The MS2Discovery Interdisciplinary Research Institute Seminar


Jean-Pierre Fouque, University of California at Santa Barbara

Jean-Pierre Fouque held positions at the CNRS and at the Ecole Polytechnique in France, before joining North Carolina State University in 1998 where he started the Masters of Financial Mathematics. Since 2006, he is Professor in the department of Statistics and Applied Probability at University of California Santa Barbara and Director of the Center for Financial Mathematics and Actuarial Research (CFMAR). His research is in the domain of random media with applications ranging from wave propagation phenomena to financial mathematics. He published over ninety research articles and co-authored three books: "Derivatives in Financial Markets with Stochastic Volatility" (Cambridge University Press, 2000), "Wave Propagation and Time Reversal in Randomly Layered Media" (Springer, 2007), and "Multiscale Stochastic Volatility for Equity, Interest-Rate and Credit Derivatives" (Cambridge University Press, 2011). He co-edited the "Handbook on Systemic Risk" (CUP, 2013), and he was a member of the Advisory Committee of the U.S. Office of Financial Research (2012-2015). He is Editor-in-Chief of the SIAM Journal on Financial Mathematics. Jean-Pierre Fouque is a Fellow of the Institute of Mathematical Statistics since 2009 and a SIAM Fellow since 2011.


Systemic risk and stochastic games with delay


We propose a model of inter-bank lending and borrowing which takes into account clearing debt obligations.
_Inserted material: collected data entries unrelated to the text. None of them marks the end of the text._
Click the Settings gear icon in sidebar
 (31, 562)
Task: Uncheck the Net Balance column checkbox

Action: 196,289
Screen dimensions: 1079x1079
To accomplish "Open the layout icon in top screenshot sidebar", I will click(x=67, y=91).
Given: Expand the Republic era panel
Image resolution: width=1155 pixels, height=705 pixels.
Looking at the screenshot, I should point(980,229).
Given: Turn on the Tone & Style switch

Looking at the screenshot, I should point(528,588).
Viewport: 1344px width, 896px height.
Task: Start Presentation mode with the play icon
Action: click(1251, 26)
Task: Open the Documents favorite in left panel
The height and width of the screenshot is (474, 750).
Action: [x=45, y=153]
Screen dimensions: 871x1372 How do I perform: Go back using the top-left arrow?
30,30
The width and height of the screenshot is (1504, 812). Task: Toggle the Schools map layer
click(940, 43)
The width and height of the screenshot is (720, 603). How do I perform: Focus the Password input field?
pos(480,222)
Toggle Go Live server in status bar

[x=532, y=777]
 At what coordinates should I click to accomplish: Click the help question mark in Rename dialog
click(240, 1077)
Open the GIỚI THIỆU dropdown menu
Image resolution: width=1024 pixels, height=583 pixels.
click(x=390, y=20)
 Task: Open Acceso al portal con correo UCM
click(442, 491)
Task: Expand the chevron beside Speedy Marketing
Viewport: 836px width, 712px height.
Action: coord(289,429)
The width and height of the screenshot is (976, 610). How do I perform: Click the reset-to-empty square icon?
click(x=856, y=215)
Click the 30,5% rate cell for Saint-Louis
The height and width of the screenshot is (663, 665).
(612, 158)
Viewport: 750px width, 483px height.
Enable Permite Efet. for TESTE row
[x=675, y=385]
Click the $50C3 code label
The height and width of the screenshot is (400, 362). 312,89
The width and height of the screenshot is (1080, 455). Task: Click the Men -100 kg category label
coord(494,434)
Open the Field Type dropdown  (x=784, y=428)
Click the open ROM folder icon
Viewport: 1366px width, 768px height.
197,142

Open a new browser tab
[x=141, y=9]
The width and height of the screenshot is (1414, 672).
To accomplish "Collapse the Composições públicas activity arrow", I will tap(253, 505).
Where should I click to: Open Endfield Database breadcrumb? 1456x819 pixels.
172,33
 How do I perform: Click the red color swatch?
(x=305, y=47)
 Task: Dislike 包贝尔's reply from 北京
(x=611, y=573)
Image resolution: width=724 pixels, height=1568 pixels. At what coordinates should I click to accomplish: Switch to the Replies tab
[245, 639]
The evolution of log-monetary reserves of N banks is described by coupled diffusions driven by controls with delay in their drifts. Banks are minimizing their finite-horizon objective functions which take into account a quadratic cost for lending or borrowing and a linear incentive to borrow if the reserve is low or lend if the reserve is high relative to the average capitalization of the system. As such, our problem is a linear-quadratic stochastic game with delay between N players. A unique open-loop Nash equilibrium is obtained using a system of fully coupled forward and advanced backward stochastic differential equations. We then describe how the delay affects liquidity and systemic risk characterized by a large number of defaults. We also derive a close-loop Nash equilibrium using an HJB approach to this stochastic game with delay and we analyze its mean field limit. Joint work with R. Carmona, M. Mousavi and L.H. Sun.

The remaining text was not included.